Darby Street outdoor dining transformation begins
Newcastle's renowned "eat street" precinct on Darby Street in Cooks Hill will come alive as part of a six-month trial with extended outdoor dining facilities, community focused events and improved pedestrian and cycling infrastructure under the Streets as Shared Spaces initiative.
The start of Darby Street’s transformation was officially launched today by Newcastle Deputy Lord Mayor Declan Clausen.
The trial will calm traffic and bring diners out onto the street as the extended footpath dining areas commence.
Newcastle ord Mayor Nuatali Nelmes said the Darby Street trial is part of the Streets as Shared Spaces initiative and aims to test and build innovative ideas that attract people back into public spaces, in a safer way.
“Novocastrians are changing the way they explore and connect. Residents are walking and cycling more, and this means that we need to have a larger focus on providing spaces that are safe, green, welcoming, and accessible,” Cr Nelmes said.
Deputy Lord Mayor Declan Clausen said the temporary nature of the works allowed the City of Newcastle to trial these pilot projects with the support and feedback from the community and local businesses.
“By implementing this trial, we hope to gain valuable insights that will allow us to plan for long-term positive change across the City’s Local Centres Renewal Program which delivers attractive, vibrant, and healthy open spaces.”
A large 120m2 temporary dining platform, built using recycled materials, has been placed over several car parks between the Sanctum and Goldbergs restaurants.
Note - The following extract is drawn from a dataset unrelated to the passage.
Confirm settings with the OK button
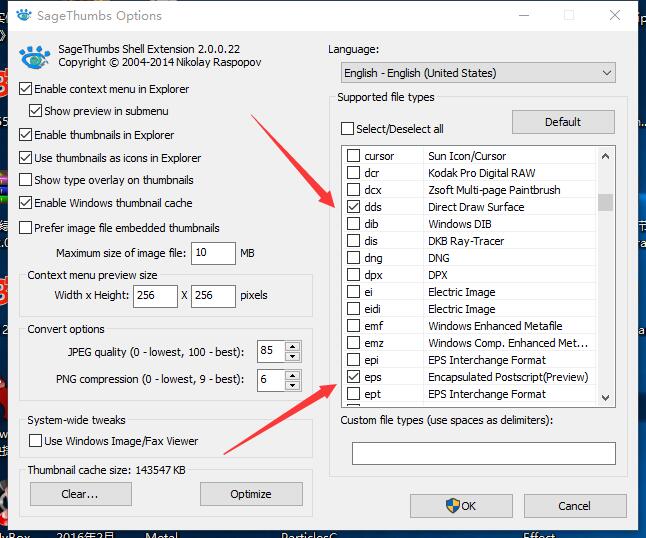 pos(461,505)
The new dining platform allows businesses to more than double their outdoor dining space and frees up the footpath for pedestrians, providing an immediate boost to local cafes and restaurants.
Further along Darby Street, a new pedestrian crossing safely leads visitors to the re-energised Darby Headphones Courtyard. New street furniture, lighting, surfacing, and public art in the courtyard encourages people to visit, stay and connect.
A condition of the NSW Government grant required Darby St speed to be reduced. Transport for NSW have approved a temporary 30km/hr speed reduction for approximately 400 metres of Darby St, between the Newcastle Art Gallery and 188 Darby St.
Co-Owner of Three Monkeys café on Darby Street, Anthony Strachan said he is hopeful the trial will draw more people to the precinct and help showcase all that Darby Street has to offer.
“The last couple of years have been extremely challenging for all small businesses. We are already seeing people come back into the city and we are hoping this trial will lead to more excitement and an enhanced Darby Street experience,” Mr Strachan said.
To assist with availability of short-term free parking in the area, temporary drop off and pick up zones will be installed near to Council Street and car parking spaces to the rear of the Newcastle Library will be converted to 2P free spaces for the duration of the trial, offsetting carparks impacted by the temporary dining platform.
The trial will celebrate Darby Street's link to culture, art, music and food through a series of events including, temporary pavement murals and a pavement art competition by Chalk the Walk as part of the New Annual Festival and a free day of activities at the Darby Street, Street Party on the corner of Council Street, Saturday 15 October 2022.
More details on the Darby Street, Streets as Shared Spaces trial events can be found at whatson.newcastle.nsw.gov.au
The trial has been made possible with a $500,000 grant from the NSW Government through the Streets as Shared Spaces program (Round 2) and funding from the City of Newcastle Urban Centres Revitalisation Program.